Referendum su cittadinanza e lavoro: il governo spinge per l’astensione, parte la sfida politica di giugno
Ma a poco più di un mese dal voto, la posta in gioco si è spostata dal merito dei quesiti alla legittimità stessa della partecipazione. I partiti al governo – Lega, Forza Italia e Fratelli d’Italia – hanno scelto di non fare campagna per il No, ma di invitare apertamente all’astensione, con l’obiettivo dichiarato di non raggiungere il quorum. È una mossa che riapre il dibattito su uno degli strumenti più delicati della democrazia diretta.
Le ragioni del Sì: una riforma simbolica e sociale
Chi sostiene il Sì – in particolare il Partito Democratico, il Movimento 5 Stelle, Alleanza Verdi e Sinistra – lo fa in nome di un’Italia più inclusiva. Sul fronte della cittadinanza, si punta a riconoscere i diritti civili a chi è cresciuto nel Paese, pur non avendone formalmente la nazionalità. “Chi nasce e studia in Italia deve avere gli stessi diritti dei suoi coetanei”, è lo slogan della campagna, che parla soprattutto alle nuove generazioni. Sul tema del lavoro, il referendum mira a ridurre la precarietà e a limitare l’abuso di contratti a termine, restituendo tutele a lavoratori spesso compressi in un limbo di incertezza.
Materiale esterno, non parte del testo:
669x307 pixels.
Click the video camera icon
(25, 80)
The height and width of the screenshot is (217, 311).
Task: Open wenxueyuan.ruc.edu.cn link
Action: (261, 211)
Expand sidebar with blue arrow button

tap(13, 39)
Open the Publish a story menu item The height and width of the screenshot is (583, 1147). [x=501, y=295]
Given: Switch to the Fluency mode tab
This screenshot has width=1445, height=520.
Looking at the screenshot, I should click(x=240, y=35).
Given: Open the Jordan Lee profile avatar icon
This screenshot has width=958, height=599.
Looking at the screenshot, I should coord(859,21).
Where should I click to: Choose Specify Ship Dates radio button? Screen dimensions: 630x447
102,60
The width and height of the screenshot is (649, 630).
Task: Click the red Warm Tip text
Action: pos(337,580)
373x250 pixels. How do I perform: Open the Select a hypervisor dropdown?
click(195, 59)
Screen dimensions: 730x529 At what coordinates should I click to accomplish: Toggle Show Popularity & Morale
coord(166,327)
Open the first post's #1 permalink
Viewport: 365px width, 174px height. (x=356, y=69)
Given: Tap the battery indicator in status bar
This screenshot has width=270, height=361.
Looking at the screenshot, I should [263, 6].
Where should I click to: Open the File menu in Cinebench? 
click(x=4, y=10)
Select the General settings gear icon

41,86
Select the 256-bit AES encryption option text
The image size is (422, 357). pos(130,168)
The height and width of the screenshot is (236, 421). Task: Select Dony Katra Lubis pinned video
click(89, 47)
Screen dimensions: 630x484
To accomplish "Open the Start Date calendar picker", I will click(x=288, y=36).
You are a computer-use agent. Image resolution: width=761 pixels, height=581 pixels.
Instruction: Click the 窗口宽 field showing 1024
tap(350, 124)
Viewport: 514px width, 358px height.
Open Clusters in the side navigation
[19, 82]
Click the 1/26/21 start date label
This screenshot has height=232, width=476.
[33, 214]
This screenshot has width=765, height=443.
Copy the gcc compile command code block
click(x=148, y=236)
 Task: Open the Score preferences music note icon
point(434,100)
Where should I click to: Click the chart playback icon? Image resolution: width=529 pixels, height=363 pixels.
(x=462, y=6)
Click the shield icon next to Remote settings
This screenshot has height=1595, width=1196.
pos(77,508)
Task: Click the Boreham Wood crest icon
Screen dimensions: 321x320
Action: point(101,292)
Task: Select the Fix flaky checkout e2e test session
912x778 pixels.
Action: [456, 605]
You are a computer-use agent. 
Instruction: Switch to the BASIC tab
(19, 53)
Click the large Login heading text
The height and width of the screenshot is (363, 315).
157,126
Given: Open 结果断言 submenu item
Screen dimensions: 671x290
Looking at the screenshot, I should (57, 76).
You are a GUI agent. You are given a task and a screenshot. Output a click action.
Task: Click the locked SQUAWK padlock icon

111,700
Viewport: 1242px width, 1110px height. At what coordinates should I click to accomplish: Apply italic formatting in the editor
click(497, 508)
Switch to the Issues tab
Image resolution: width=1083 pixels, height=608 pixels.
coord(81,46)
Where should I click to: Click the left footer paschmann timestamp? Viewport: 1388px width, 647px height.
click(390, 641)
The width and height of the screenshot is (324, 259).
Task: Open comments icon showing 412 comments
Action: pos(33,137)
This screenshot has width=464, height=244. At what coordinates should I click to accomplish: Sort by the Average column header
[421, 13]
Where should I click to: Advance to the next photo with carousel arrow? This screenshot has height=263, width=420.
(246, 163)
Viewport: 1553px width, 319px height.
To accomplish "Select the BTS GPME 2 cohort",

Le ragioni del No (tattico): evitare il quorum per bloccare le riforme
Ma il fronte opposto ha scelto una strategia diversa: non confrontarsi nel merito, ma colpire alla radice lo strumento referendario. Lega, Forza Italia e Fratelli d’Italia hanno iniziato a promuovere l’astensione come atto politico. “Non andate a votare, lasciate che siano il Parlamento e il governo a decidere”, è la linea adottata. In gioco, però, non c’è solo una scelta tecnica. Si riapre il nodo – antico e irrisolto – del rapporto tra rappresentanza e partecipazione, tra democrazia parlamentare e popolare. L’astensione come tattica elettorale rischia di svuotare il referendum del suo valore costituzionale.
Un voto che può ridisegnare l’agenda pubblica, anche senza quorum
La consultazione dell’8 e 9 giugno, anche nel caso in cui non raggiungesse il quorum, rappresenterà comunque un test simbolico importante. La mobilitazione delle piazze, il tono del dibattito pubblico, la partecipazione giovanile, saranno elementi osservati con attenzione dai partiti e dai media. Il rischio, dicono alcuni analisti, è che il disinteresse venga scambiato per consenso, e che una parte del Paese resti priva di voce. Il referendum, nel bene o nel male, torna a essere terreno di battaglia politica. E a decidere, alla fine, sarà anche chi sceglierà di non decidere.